MWCで最新端末をお披露目する予定だったアンドロイドメーカーらは、メディアへの露出機会を失うことになる。アップルは通例では、毎年9月に新型端末をリリースしており、競合メーカーは同時期の新モデルの発表を控える傾向にある。
ベルリンで毎年開催される家電見本市のIFAは、今年は9月4日の開催が予定されているが、大半のアンドロイドメーカーは8月に新製品発表会を行う計画だ。サムスンは8月中旬に新型Galaxy Noteを発表することで、アップルが世間の注目を一挙に集める前に、新製品をアピールするつもりだ。
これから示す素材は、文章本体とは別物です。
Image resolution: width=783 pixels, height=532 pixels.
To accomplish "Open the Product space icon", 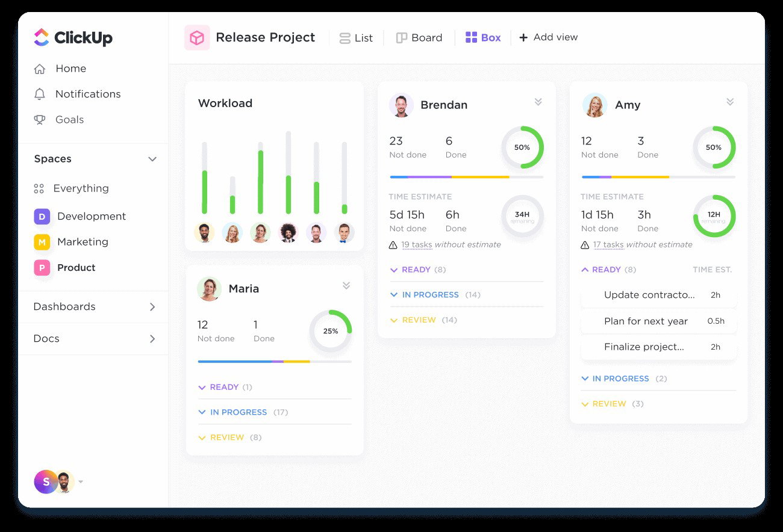I will (x=42, y=268).
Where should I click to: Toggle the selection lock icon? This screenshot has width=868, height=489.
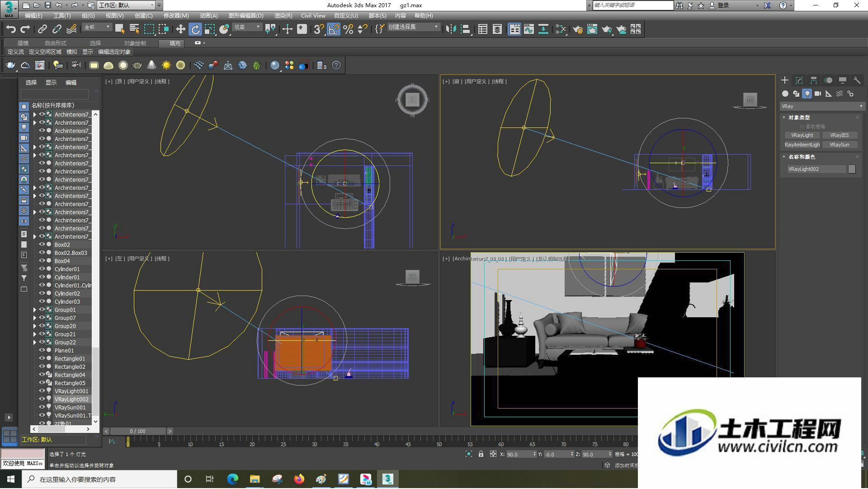(x=481, y=454)
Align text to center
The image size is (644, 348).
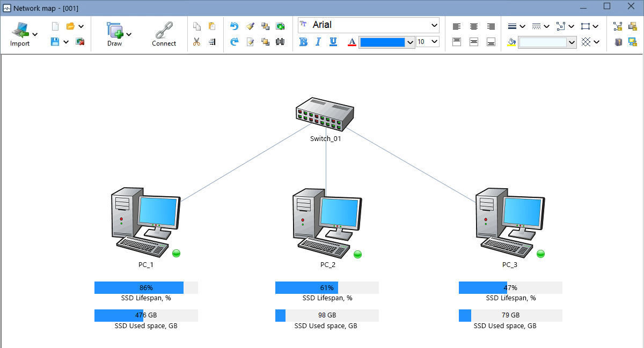[474, 26]

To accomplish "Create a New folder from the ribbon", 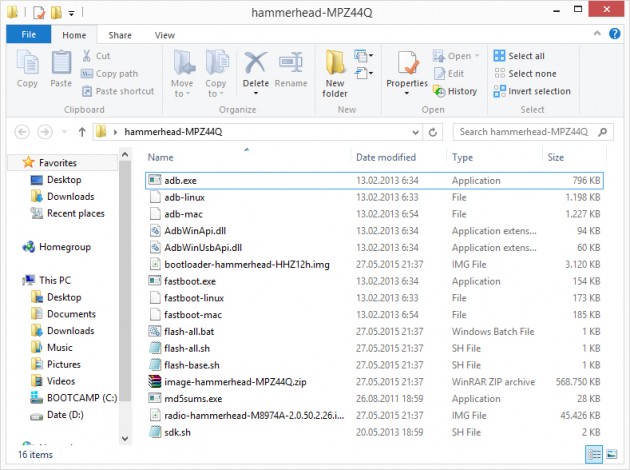I will coord(335,70).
しかし、アップルが通常の発売スケジュールをあえてずらし、3月にリリースしたのが2016年のiPhone SEだった。従来のiPhoneよりもサイズが小型で安価なSEは、多くの支持を集め、その復活が期待されていた。
アップルはそのSEの後継機種的位置づけのiPhone SE2を、前回と同じ3月にリリースする予定だが、バルセロナのMWCがキャンセルになったことで、その注目度がさらに高まることになりそうだ。
新型コロナウイルスの感染拡大を受けて、LGやソニー、インテルやHMD Global、ノキアらが相次いでMWCへの出展をキャンセルした。ファーウェイやOPPOらはその後も、MWCへの出展に意欲を燃やしていたが、2月12日になって事態は急変した。
MWCを主催するGSMAは、安全と衛生環境に配慮してイベントを中止すると発表した。「コロナウイルスの流行や渡航不安といった状況の中で、同イベントを開催することは不可能になった」とGSMAは述べた。
これによって、バルセロナで世界中のメディアの注目を集めるはずだったアップルの競合メーカーらは、その機会を失うことになる。サムスンはMWCの開催に先立ち、既にGalaxy S20とGalaxy Z Flipを発表済みだが、仮にスケジュール通りにMWCが開催されていたなら、バルセロナの会場で世界中のジャーナリストたちにその魅力をアピールできたはずだ。
MWCのキャンセルにより、アンドロイドメーカーらは巨大な露出機会を失った。今後の数週間のうちに各メーカーは個別でイベント開催するだろうが、バルセロナで得られたほどの注目を獲得す事は、非常に難しい。
この状況が、アップルのiPhone SE2の立ち上げの強力な追い風となることは確実だ。